Your brand is the lasting definition and impression your customers retain of your company. This thought is based on their cumulative experience of your impersonal (media, web, public, relations) and personal (all customer touch points via direct, web, mail, telephone or other) marketing efforts. You will succeed by appealing to your customers emotional side. Building a positive image and generating a likable affiliation with your brand will help to improve your customers satisfaction: namely their perception, preference, usage, and loyalty. This in turn will help drive your market share, sales, and profits. By using social utilities you are better positioned to: obtain and act on customer feedback and suggestions, create awareness via subtle messaging, and continually keep your customers engaged and informed by having an online and offline community for their voice to be heard. This in turn will improve your brand equity. Brand equity is, as defined by any marketing textbook, the additional cost that consumers are willing to pay just to acquire your brand, because your brand and the total experience it delivers is far superior to your competitors; the greater your brand equity, the greater your value. Social utilities really are excellent tools if used properly.

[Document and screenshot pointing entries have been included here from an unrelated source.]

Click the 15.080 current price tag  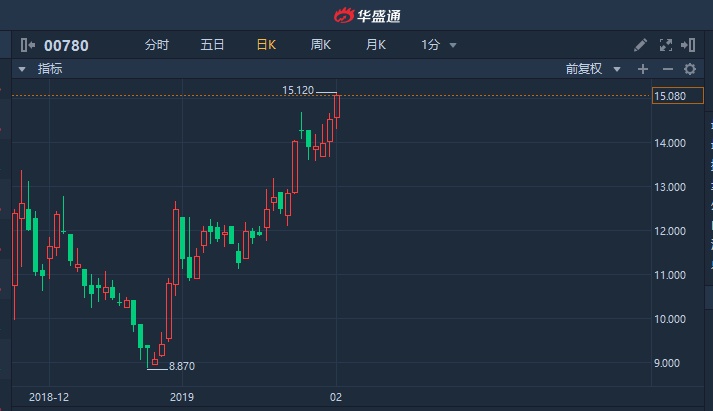[668, 96]
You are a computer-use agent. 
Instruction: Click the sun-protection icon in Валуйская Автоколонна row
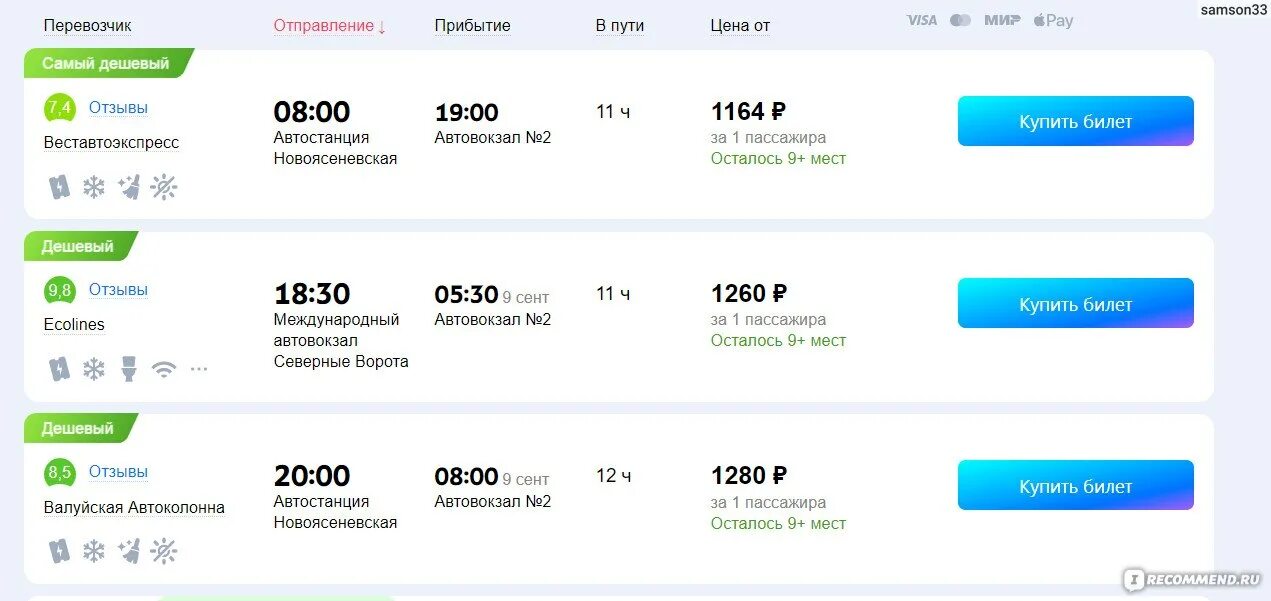click(164, 551)
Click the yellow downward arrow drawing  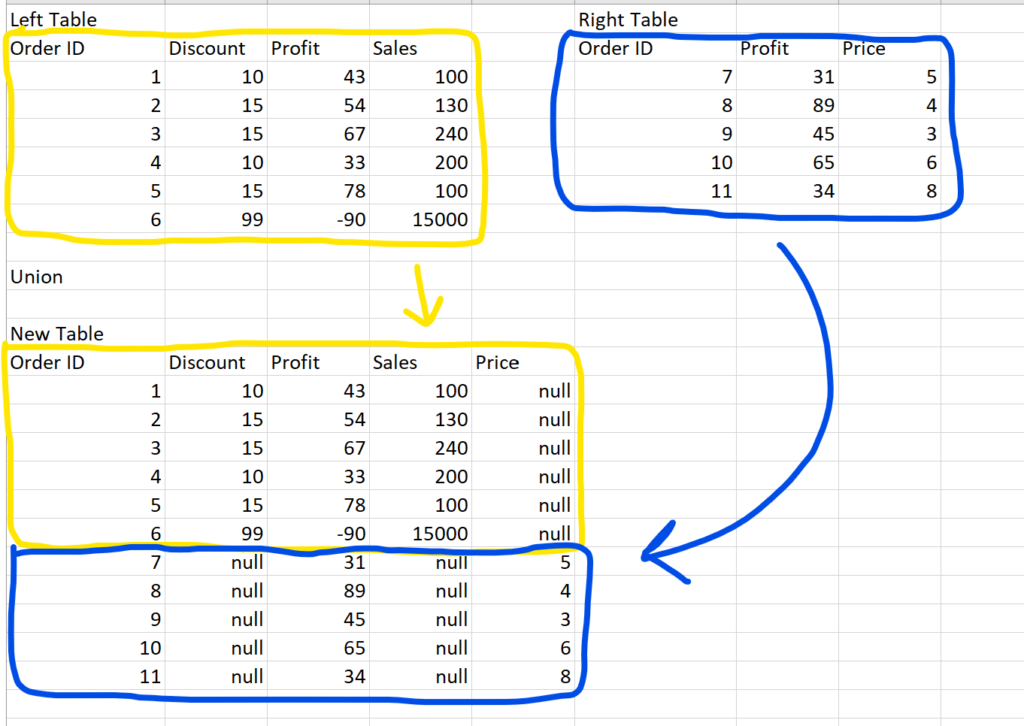coord(426,296)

“…Create a sense of shared ownership and participation amongst customers themselves. The more people you invite to share your companies personality, the more you enable them to share their ideas with one another, the greater their stake in what your company does and the more invested they become in its success (unleash a whole lot of participation).”
“Customers aren’t just asked to use the good or service, they’re encouraged to use it, they’re invited individually and collectively, to define the product or service, to shape it’s identity, to exercise their voice in the brands personality and message. Companies shouldn’t preach to customers about the virtues of the brand, they should unleash the energy and creativity of its customers to give the brand its virtues.” – Mavericks At Work
Yelp has been Yelped. But they stand behind Yelpers' right to say what they want, as long as it's true. (Authors are solely responsible for their reviews. That should help the company avoid run-ins with angry restaurateurs, but one messy lawsuit would surely curb Yelpers' enthusiasm.) Most reviews are positive - 85% are three stars or more. Stoppelman thinks that's because people would rather write about great experiences. As for the harsh critiques, Stoppelman considers them an opportunity for a business owner to start a conversation. "Your customers are out there saying things about you, whether it's on Yelp or on some blog," he says. " The faster you can fix problems, the better you're going to do. Customer service is the new marketing."